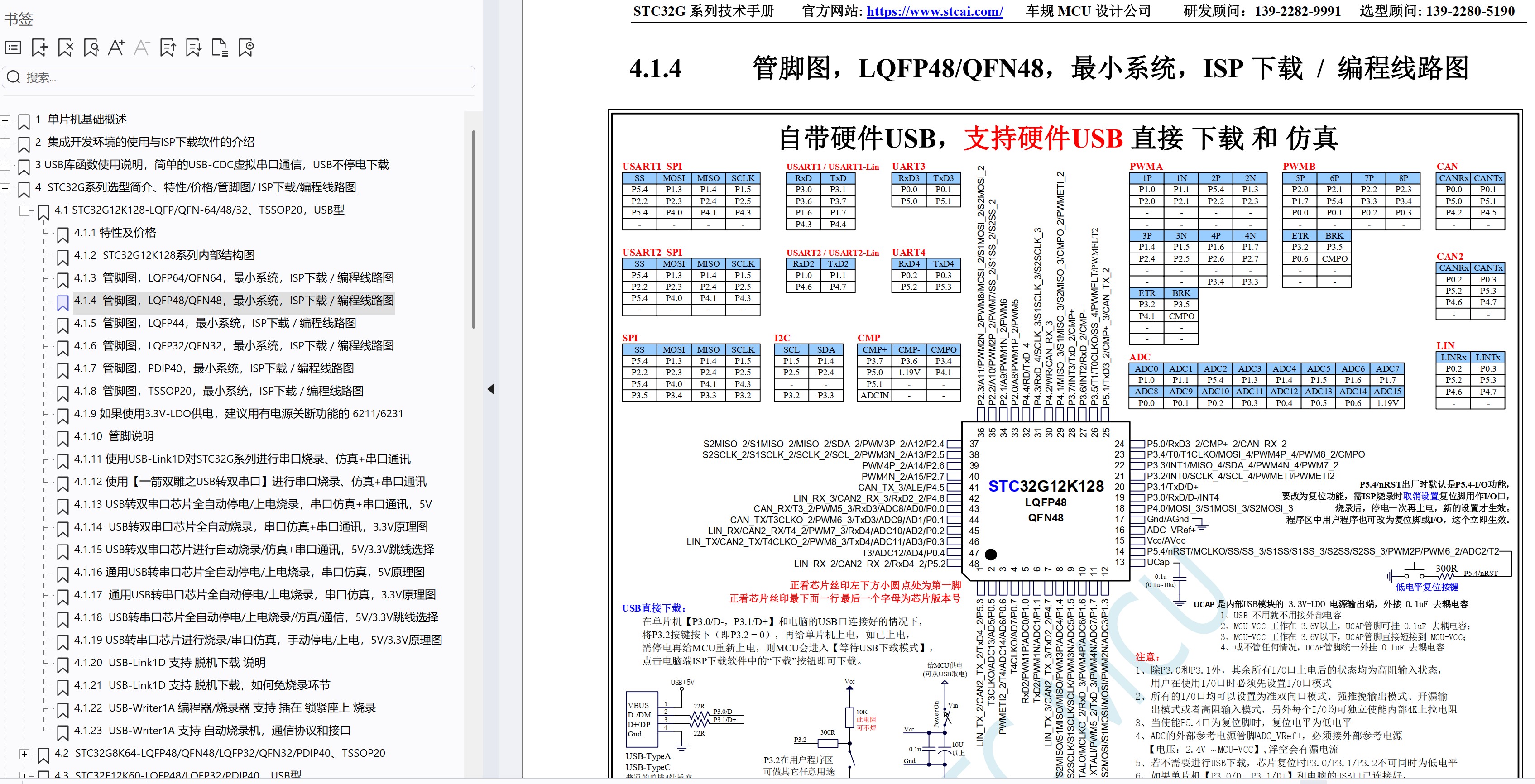The height and width of the screenshot is (784, 1535).
Task: Select bookmark 4.1.7 管脚图 PDIP40
Action: point(213,369)
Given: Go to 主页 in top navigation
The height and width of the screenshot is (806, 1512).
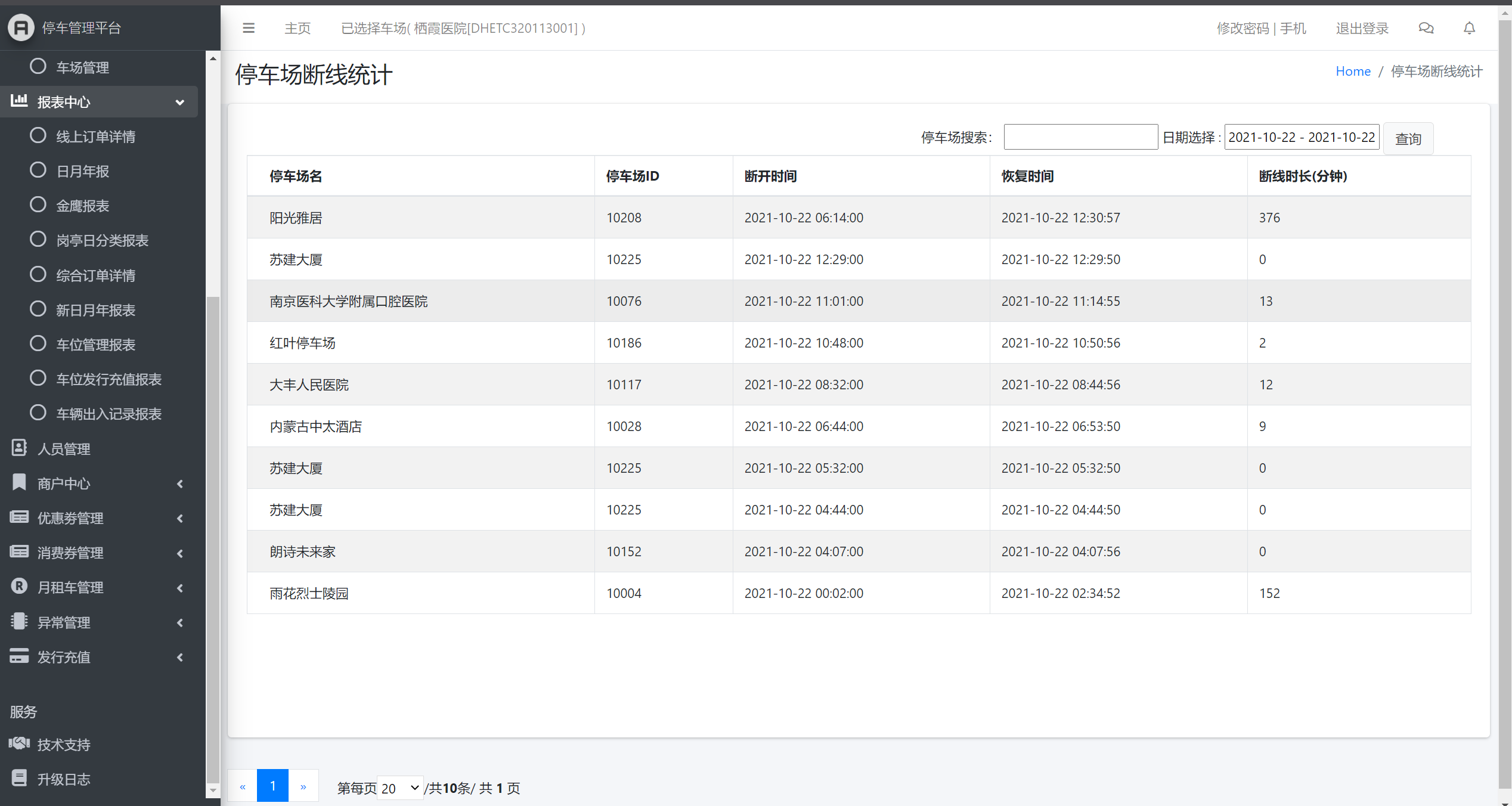Looking at the screenshot, I should click(297, 28).
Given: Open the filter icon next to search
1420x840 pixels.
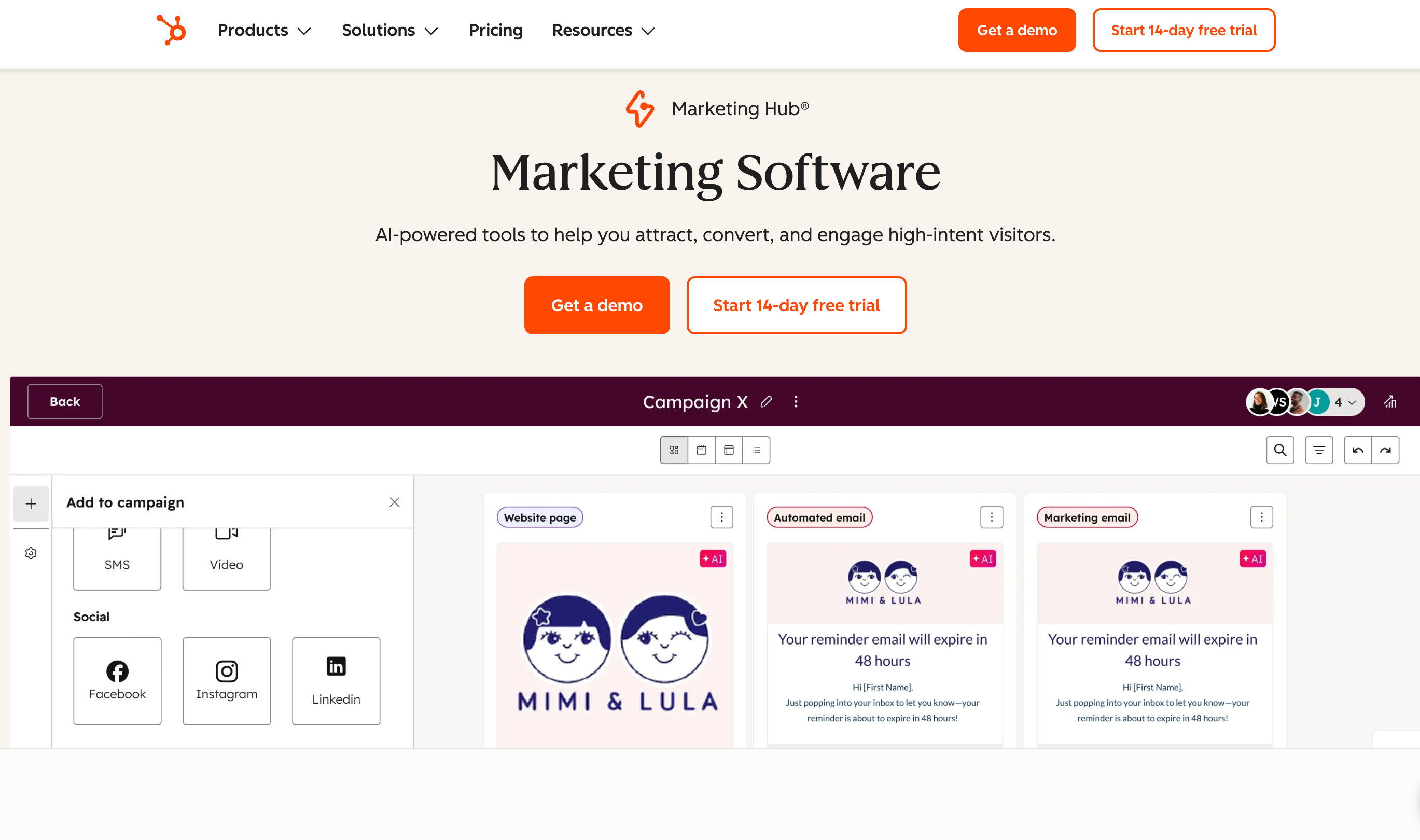Looking at the screenshot, I should [1319, 450].
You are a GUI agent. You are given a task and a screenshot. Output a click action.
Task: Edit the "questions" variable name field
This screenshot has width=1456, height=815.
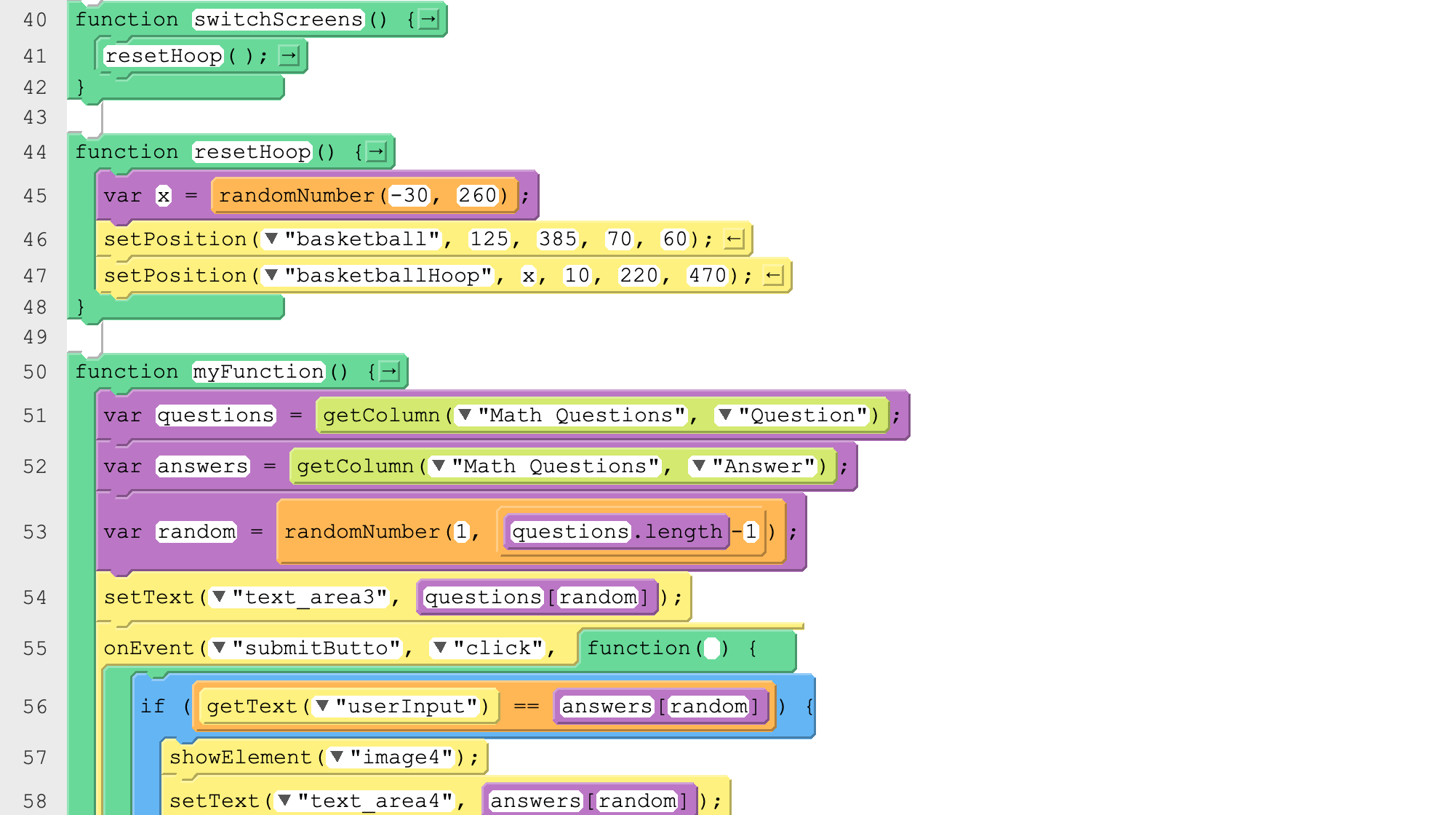[x=215, y=415]
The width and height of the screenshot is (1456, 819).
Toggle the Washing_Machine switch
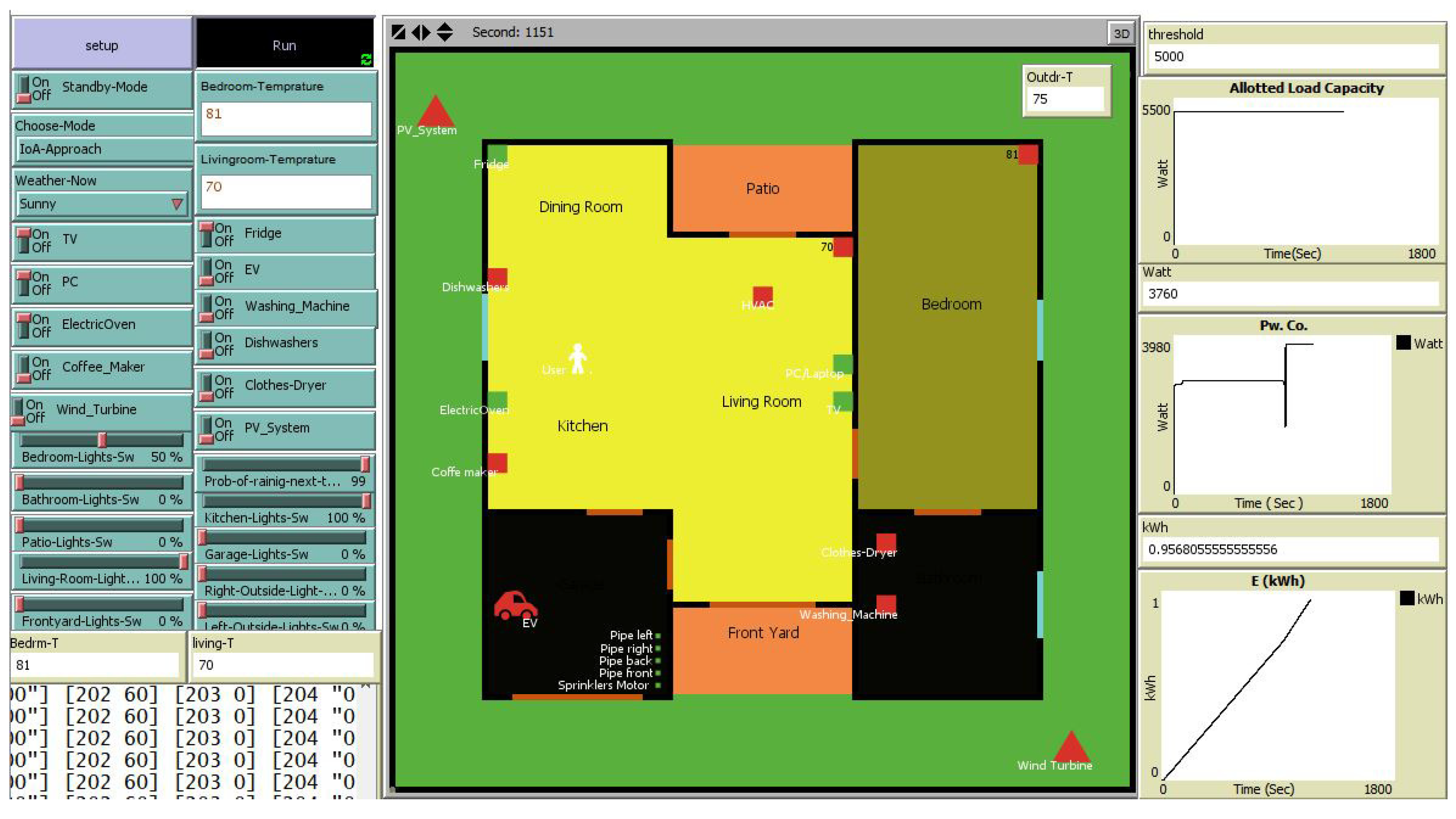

> _WORK INSTRUCTIONS_
Write out an exact reproduction of the lines from the line that holds "Given: Go to 主页 in top navigation" to the bottom of the listing above, both ends included. Exclude pictures.

> _RESULT_
Given: Go to 主页 in top navigation
The height and width of the screenshot is (806, 1512).
Looking at the screenshot, I should click(297, 28).
Given: Open the filter icon next to search
1420x840 pixels.
Looking at the screenshot, I should [1319, 450].
You are a GUI agent. You are given a task and a screenshot. Output a click action.
Task: Edit the "questions" variable name field
This screenshot has width=1456, height=815.
[x=215, y=415]
The width and height of the screenshot is (1456, 819).
Toggle the Washing_Machine switch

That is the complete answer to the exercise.